Au volant d'une MRT05 motorisée par Mercedes, Pascal Wehrlein a entamé un nouveau chapitre de sa jeune carrière avec l'une des voitures les plus faibles du plateau, mais dont la marge de progression semble importante.
"C’est difficile mais… c’est un gros challenge et je pense que lors des deux dernières courses, nous avons fait un gros pas en avant", a-t-il expliqué à Motorsport.com. "Je suis heureux de cela, et vous savez, je suis juste en train d’apprendre pour le moment et en train d’essayer de pousser aussi fort que possible afin de progresser pour les prochaines courses."
Une bonne préparation à la F1
Comme Paul di Resta avant lui, Wehrlein est passé d'un titre de Champion DTM à la Formule 1. Même si les différences entre les disciplines sont évidentes, il estime que ce championnat de tourisme est une bonne école pour la catégorie reine du sport automobile.

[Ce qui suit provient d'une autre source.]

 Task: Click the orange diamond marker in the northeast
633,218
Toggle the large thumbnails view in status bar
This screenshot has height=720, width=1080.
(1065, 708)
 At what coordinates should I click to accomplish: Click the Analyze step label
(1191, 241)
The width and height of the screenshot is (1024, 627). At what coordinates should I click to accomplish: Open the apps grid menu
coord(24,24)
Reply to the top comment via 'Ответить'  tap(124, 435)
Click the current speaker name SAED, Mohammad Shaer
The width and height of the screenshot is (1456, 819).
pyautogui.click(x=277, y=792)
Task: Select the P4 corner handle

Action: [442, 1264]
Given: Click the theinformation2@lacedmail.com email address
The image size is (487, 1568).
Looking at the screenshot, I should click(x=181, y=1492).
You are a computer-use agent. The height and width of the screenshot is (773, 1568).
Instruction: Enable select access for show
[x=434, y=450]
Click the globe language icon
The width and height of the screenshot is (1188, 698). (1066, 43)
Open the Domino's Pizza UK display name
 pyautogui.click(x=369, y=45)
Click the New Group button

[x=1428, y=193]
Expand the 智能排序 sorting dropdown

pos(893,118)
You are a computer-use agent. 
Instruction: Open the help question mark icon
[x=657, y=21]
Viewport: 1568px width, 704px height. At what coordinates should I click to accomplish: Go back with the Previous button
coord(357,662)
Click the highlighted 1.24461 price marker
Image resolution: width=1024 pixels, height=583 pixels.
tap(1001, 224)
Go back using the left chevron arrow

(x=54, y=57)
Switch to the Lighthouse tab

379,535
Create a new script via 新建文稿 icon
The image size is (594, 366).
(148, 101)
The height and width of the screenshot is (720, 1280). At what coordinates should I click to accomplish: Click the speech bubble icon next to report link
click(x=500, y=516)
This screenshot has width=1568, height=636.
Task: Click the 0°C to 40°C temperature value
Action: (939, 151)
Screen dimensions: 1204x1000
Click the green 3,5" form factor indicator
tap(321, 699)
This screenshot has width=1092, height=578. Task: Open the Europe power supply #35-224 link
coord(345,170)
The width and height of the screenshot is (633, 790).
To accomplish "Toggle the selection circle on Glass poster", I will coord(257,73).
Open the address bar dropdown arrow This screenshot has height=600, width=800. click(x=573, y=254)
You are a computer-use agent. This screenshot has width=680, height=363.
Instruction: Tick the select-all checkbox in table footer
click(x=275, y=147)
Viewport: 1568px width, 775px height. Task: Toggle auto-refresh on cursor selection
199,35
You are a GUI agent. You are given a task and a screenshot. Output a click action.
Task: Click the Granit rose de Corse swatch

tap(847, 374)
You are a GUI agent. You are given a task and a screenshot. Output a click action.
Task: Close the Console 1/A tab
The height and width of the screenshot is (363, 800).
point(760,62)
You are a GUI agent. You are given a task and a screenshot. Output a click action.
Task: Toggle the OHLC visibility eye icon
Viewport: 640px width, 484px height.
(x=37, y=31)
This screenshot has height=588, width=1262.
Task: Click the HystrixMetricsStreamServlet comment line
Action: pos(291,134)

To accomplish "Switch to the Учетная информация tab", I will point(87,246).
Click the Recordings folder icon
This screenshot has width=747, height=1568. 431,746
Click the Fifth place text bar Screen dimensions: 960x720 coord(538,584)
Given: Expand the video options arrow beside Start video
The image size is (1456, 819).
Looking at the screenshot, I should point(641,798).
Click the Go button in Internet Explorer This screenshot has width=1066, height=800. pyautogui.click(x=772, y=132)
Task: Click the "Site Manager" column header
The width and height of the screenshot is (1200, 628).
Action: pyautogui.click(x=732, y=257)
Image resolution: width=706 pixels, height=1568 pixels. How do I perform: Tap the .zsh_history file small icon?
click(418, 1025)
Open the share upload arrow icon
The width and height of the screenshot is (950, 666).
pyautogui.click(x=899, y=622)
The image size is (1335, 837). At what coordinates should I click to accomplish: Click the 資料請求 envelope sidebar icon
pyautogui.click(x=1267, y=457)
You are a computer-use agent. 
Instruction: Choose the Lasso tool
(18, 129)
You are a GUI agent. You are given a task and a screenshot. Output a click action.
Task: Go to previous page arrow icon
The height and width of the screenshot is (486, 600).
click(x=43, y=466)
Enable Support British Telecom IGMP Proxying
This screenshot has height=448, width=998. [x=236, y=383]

"Je pense que le DTM est une très bonne préparation pour la Formule 1 et, vous savez, on travaille de manière très professionnelle en DTM, tout est compétitif. C’est très similaire. Bien sûr, les voitures sont très différentes mais en termes de travail sur le circuit avec l’équipe, avec les ingénieurs, les médias. C’est assez similaire."
"Oui, c’est différent. C’est une voiture de tourisme. Pas une monoplace. Oui, c’est différent mais je pense que la voiture… évidemment elle est lourde et immense et on n'est pas au milieu, donc c’est vraiment différent d’une Formule 1, mais à la fin de la préparation, la manière de travailler avec les ingénieurs..."
Il estime qu'il est plus aisé de s'adapter à la monoplace en arrivant du tourisme que l'inverse. "Le tourisme est très différent et si l'on vient de la Formule 1 et avant du GP2, on crée un style de pilotage qui est très similaire et on l'utilise pour quelques années. On sait que l'on a son propre style de pilotage et qu'il est difficile de s’adapter."
Beaucoup d'ingénieurs en DTM
Son passage en DTM, au sein d'une structure professionnelle et importante sous l'égide de Mercedes, l'a finalement rapproché de la Formule 1, où les staffs sont plus fournis que dans les formules de promotion en monoplace.
"En DTM, nous avions 300 personnes qui travaillaient juste pour le DTM chez HWA [son équipe d'alors], donc on sait que c’est grand. Et on doit se rendre dans chaque département et leur dire 'nous devons améliorer ça, et ça' et c’est la même chose ici. On travaille avec tellement d'ingénieurs. Aéro, pneus, les choses mécaniques… et vous savez, avant en F3, j’avais un ingénieur et un autre qui regardait les données, et c’était tout. Donc c’est assez différent, en conséquence je pense que le DTM était assez bien."
300 personnes, c'est quasiment le double de l'écurie Manor Racing. "Oui, je pense que nous avons autour de 150 personnes à l’usine. Mais HWA c’est au total. Il y a des gars de la Formule 3 et du GT3 et ainsi de suite, mais au total ils ont 300 personnes, et évidemment nous avions huit voitures, pas deux comme en Formule 1, mais c’est toujours beaucoup."